Marine Animal Forests (MAFs) are found at all depths and latitudes. They look more like science fiction structures created for the second version of James Cameron’s AVATAR than colonies of animals capable of creating a heterogeneity of three-dimensional forms, the origin of unique spaces of diversity.
Today, “World Oceans Day”, we want to highlight these biomes.
Briefly reviewing the latest published documents, such as the “Global Biodiversity Outlook 5 Report” of the Convention on Biological Diversity (CBD), they show that coral reefs and other benthic ecosystems are suffering the fastest increasing risk of extinction of all the groups under study. Achieving the goal of reducing their vulnerability by restoring and reducing the pressures and threats to which they are subjected on a global scale was not possible in 2015 and will not be achieved by 2020. This is bad news for everyone… but there is hope!
With the recent launch of the UN Decade of Ocean Science for Sustainable Development and the Decade of Ecosystem Restoration (2021-2030), we now have the opportunity to leverage these global goals through awareness and action, in order to:
- guide and build a knowledge base for research;
- foster networking and action;
- and, most important of all, to put pressure on policymakers to make decisions and move forward with real budgets that make change possible.
Now is the time when the oceans have to play a leading role and, with them, the forests of marine animals, represented by organisms that form underwater canopies comparable to tree-like structures within a forest, especially at certain depths and latitudes. This bio-architecture is formed by biological assemblages composed mainly of organisms such as sponges, gorgonians, corals, annelids, bryozoans, mollusks, tunicates, etc., which feed on suspended particles, creating unique spaces of millimetric dimensions, in areas ranging from one square meter to kilometers in size, such as the Great Barrier Reef of Australia.
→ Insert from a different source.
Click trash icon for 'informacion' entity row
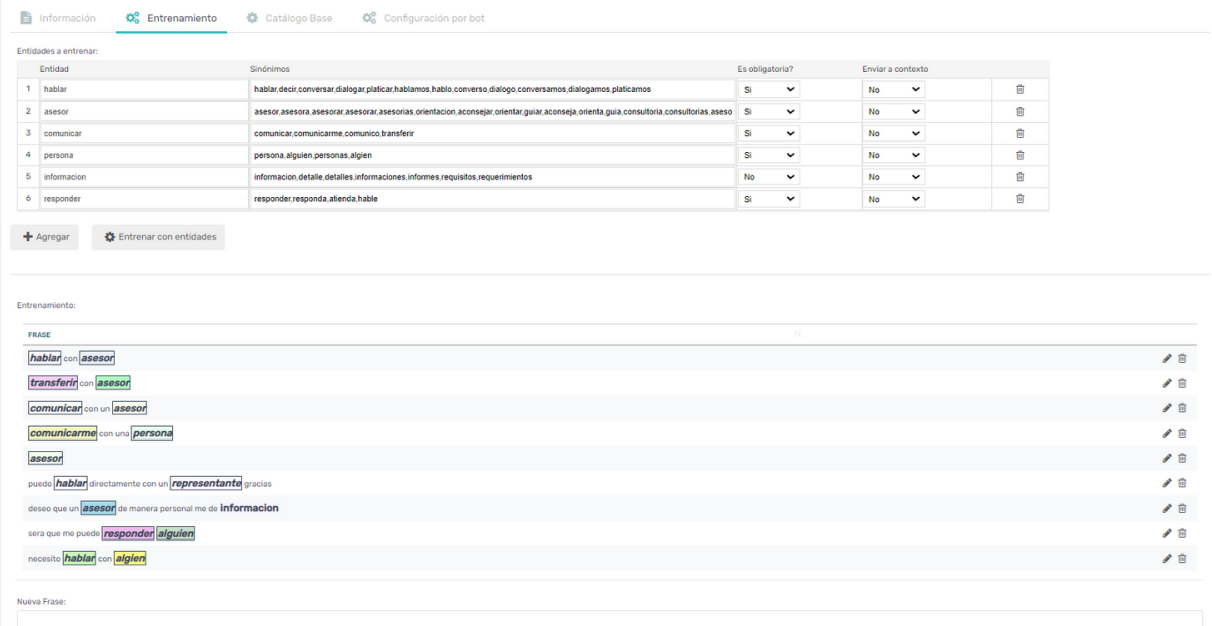point(1020,177)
In addition to the direct and indirect impact of tourism affecting MAFs, other major pressures on these communities include trawling, climate change, ocean acidification, pollution and overexploitation of coastal resources. Research shows that, after suffering major disturbances and depending on their state of vulnerability, depth and latitude, these ecosystems sometimes never recover.
From the Arctic to Antarctica and from the Red Sea to Australia’s Great Barrier Reef, MAFs provide essential ecosystem services:
- shallow and deep community seafood for human consumption;
- ecosystem stability through the maintenance of biodiversity;
- coastal protection (shallow coral reefs or oyster beds);
- healthy and attractive environments for tourists;
- support for local tourism-based economies;
- since anthropogenic carbon is permanently deposited in MAFs through biological processes, their role as a carbon sink is also notable. This latter ecosystem service is increasingly recognized, although there is still a lack of available large-scale data sets to determine its contribution more accurately.
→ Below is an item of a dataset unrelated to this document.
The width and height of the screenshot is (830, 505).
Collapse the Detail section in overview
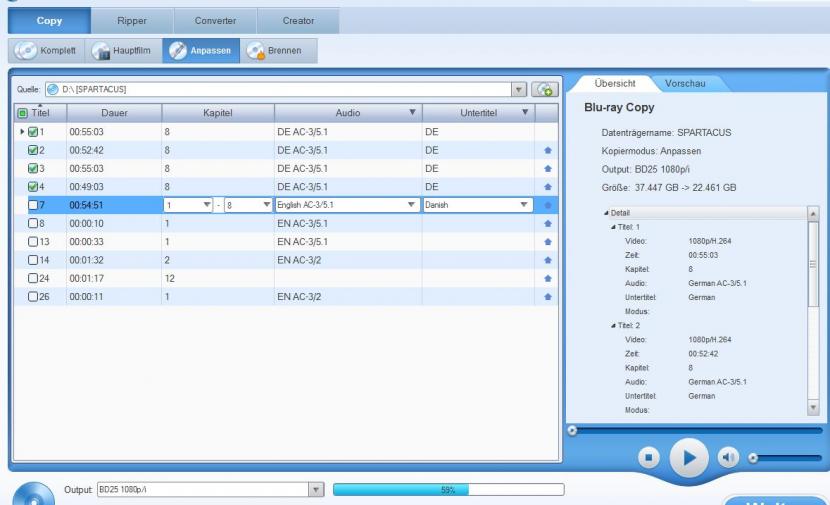click(605, 213)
What can be done at the policy level?
As we said before, to fight against the loss of these ecosystems, their fragmentation and deterioration, policies that reinforce the management of protected areas and enforce the established laws are undoubtedly necessary. Currently, there are many regulations, but their lack of knowledge and the lack of rigor in their application, which prevents their enforcement, are causing irreversible damage to these ecosystems that generate great wealth, food, health and well-being.
What is needed now is for countries, regional and local governments to make an effective, urgent and unwavering commitment to allocate resources for the protection of these ecosystems. The scientific community can no longer provide any more arguments… they are practically all there. Now, more than ever, we need courageous politicians who prioritize effective measures linked to budgets for the conservation of these marine ecosystems, the basis of great points of the diversity of our planet.
By protecting them, we are also ensuring our future, time is running out and the clock will soon reach the point of no return.